• TUS TAREAS
(a) Reproduce del texto sobre el nacionalismo el pasaje que va desde "Es decir, no" hasta "es una fatalidad.", ambos incluidos.
(b) Según el texto sobre el nacionalismo, ¿qué dos argumentos suelen mezclarse en el nacionalismo de separación?
(c) Sigue escribiendo el texto sobre el nacionalismo a partir del punto en que termina.

• FRAGMENTO SELECCIONADO
● ● ● ● ●

Analicemos
algunos problemas del nacionalismo, con afanes teóricos y prescindiendo, en lo
posible, de la víscera o las emociones. Sostendré que, tal como suele
presentarse el nacionalismo duro o secesionista, conduce, y más al revolverse
con el nacionalismo unionista, a una serie de aporías o paradojas que hacen
prácticamente imposible el tratamiento mínimamente racional de la cuestión. Como
los nombres los carga el diablo y es difícil encontrar etiquetas que no hieran
susceptibilidades, pongo un par de ellas al tuntún y para simplificar. Así
pues, hablaremos aquí de nacionalismo de separación y nacionalismo de unión,
sin dar significados ni morales ni emotivos a los términos unión o separación.
Es decir, no partimos de que unir es bueno y separar es malo, ni de lo
contrario. Por ejemplo, que una pareja que se lleva fatal se separe es
buenísima cosa y que se lleve de maravilla y tenga que separarse es una fatalidad.
En
el nacionalismo de separación suelen mezclarse dos argumentos muy diferentes,
el de la identidad y el de la queja por el trato. El argumento de la identidad
consiste en resaltar las características constitutivas, identitarias o
definitorias de un grupo, que serían tan pronunciadas como para hacer que ese
grupo no pueda o no quiera vivir unido a otro o entremezclándose con él, bien
sea porque deba juntarse con sus iguales nada más (agrupando dos subgrupos para
formar un grupo homogéneo, por ejemplo el pueblo vasco de España y de Francia o
los países catalanes de uno y otro lado de la frontera francesa), bien organizándose
autónomamente tal como ahora es, con total independencia de otros. Entre esas
características determinantes suelen siempre combinarse datos como la lengua
propia, la idiosincrasia de las gentes de esa colectividad, las tradiciones, el
folklore, la historia común, el mérito de los ancestros, etc.

● ● ● ● ●

• MATERIAL PROPORCIONADO
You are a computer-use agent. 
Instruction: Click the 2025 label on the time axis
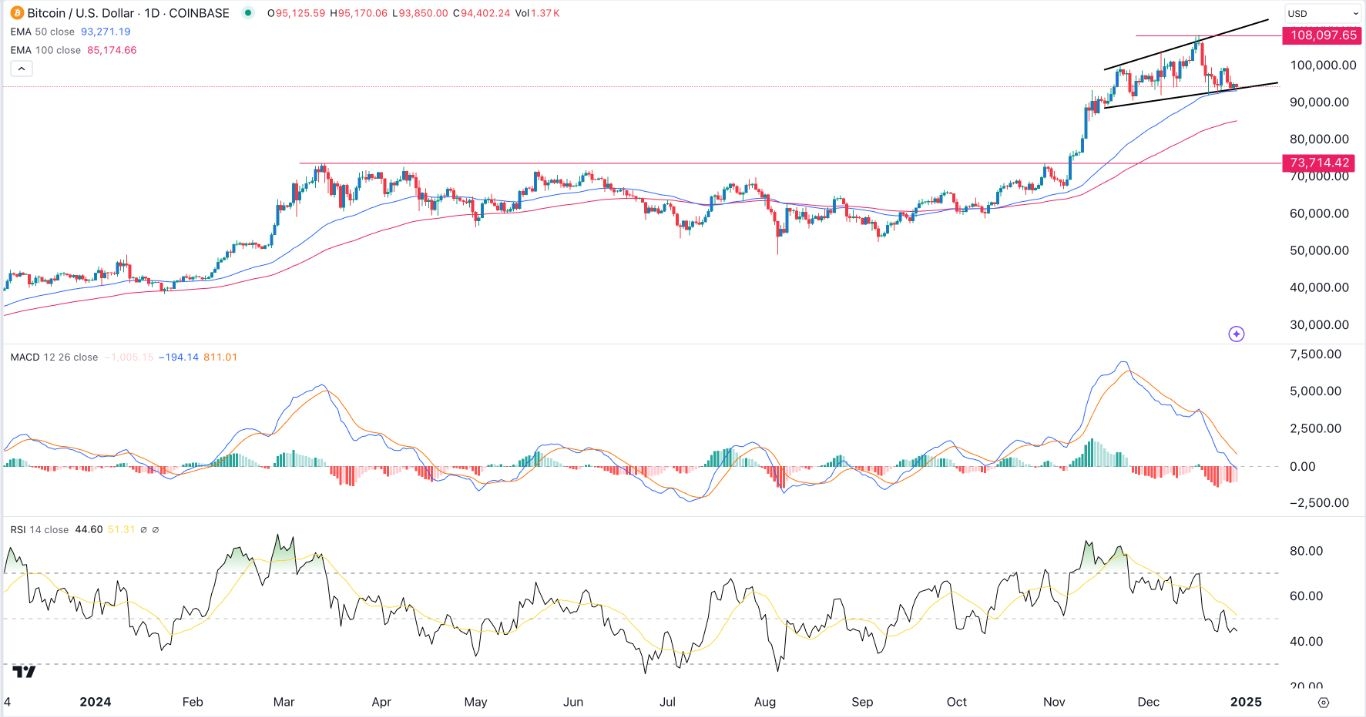1246,702
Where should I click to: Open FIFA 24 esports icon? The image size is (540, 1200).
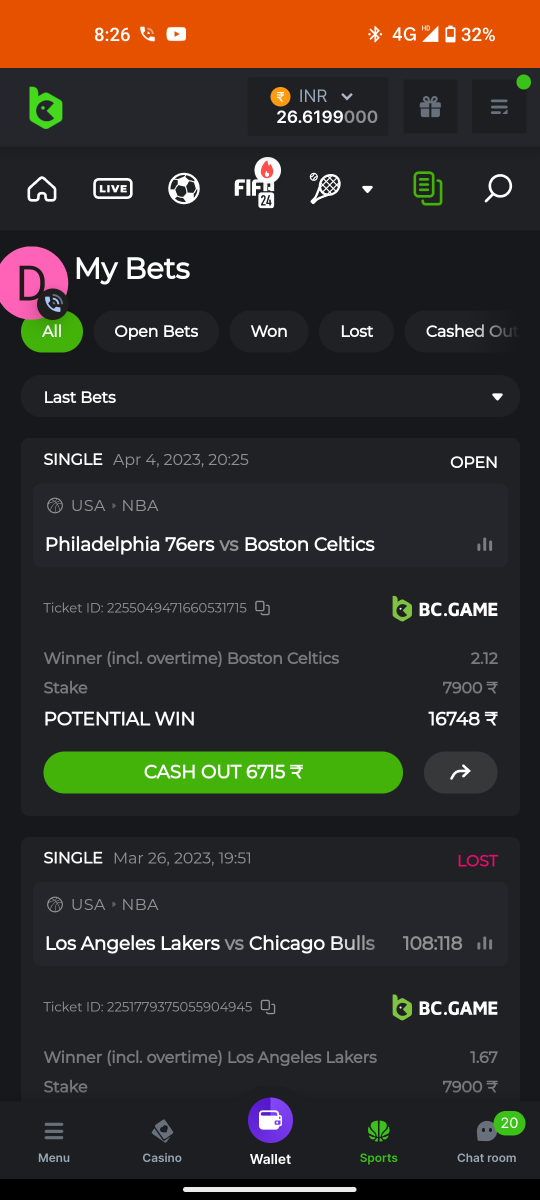(255, 186)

● ● ● ● ●

• RESPUESTAS
(a)
Es decir, no partimos de que unir es bueno y separar es malo, ni de lo
contrario. Por ejemplo, que una pareja que se lleva fatal se separe es
buenísima cosa y que se lleve de maravilla y tenga que separarse es una fatalidad.

(b) El argumento de la identidad y el de la queja por el trato.

(c)
Ilustrémoslo
con una analogía, esta referida a un individuo, pero asimilando el razonamiento
para el individuo al razonamiento para un grupo que es definido como portador
de personalidad e identidad propia en tanto que tal grupo o nación. Yo puedo
estar casado con una mujer, por la razón que sea (tuve un enamoramiento fugaz,
era muy joven y no razonaba bien, me forzó sutilmente la familia, no veía
alternativas en ese momento, no estaba maduro...), pero un día descubro que ya
no quiero seguir con ella. ¿Por qué? Porque veo, con total convicción, que
nuestras personalidades y caracteres son incompatibles, que no podemos
entendernos. Entonces, explico que yo me he ido haciendo así, que me he
desarrollado con los años de esta manera y que necesito vivir solo o únicamente deseo irme a convivir con mi
hermano y nada más que juntos los dos, sin más interferencias ni otras
presencias en nuestra casa, sin depender de nadie ni tener que concertarme con ninguno
más. Estaría yo, pues, justificando con mi identidad personal, con mi peculiar
manera de ser, mi separación o mi deseo de separarme o divorciarme.
En
cambio, es posible que me quiera divorciar por otras razones, o que amague con
tal. Supóngase que a mi pareja le digo así: mira, no es que yo sea raro o seas
rara tú, no es que yo quiera por encima de todo estar solo y con total
autonomía, no es que tú y yo seamos naturalmente incompatibles, sino que me
quiero marchar porque estoy convencido de que me tratas mal, de que no eres
justa conmigo. Por ejemplo, cuando cocinamos carne te pones tú siempre las
mejores tajadas, a mí me das vino peleón y tú te tomas un reserva, te gastas en
ropa el doble que yo, aunque en casa aporto yo más dinero al fondo común y,
encima, me vas criticando por ahí, en la pescadería y en la oficina, diciendo
que soy un rancio y que no te hago feliz. Ese es el que llamo argumento de la
queja por el trato o por el reparto. El que quiere irse apela a una injusticia
de reparto, no a una injusticia de reconocimiento, como hace el del argumento
de la identidad. No se trata de que la pareja no le permita ser como es, pues
no se afirma que se sea de ninguna manera especial o tan distinta, sino que se
apela a la injusticia en la distribución de cargas y ventajas entre los dos. Lo
mismo hace, mutatis mutandis, el
nacionalismo de la queja por el trato. Por ejemplo, el gobierno catalán, cuando
señala que o se hace, con España, un nuevo reparto de cargas fiscales e
inversiones, o se va y organiza su independencia.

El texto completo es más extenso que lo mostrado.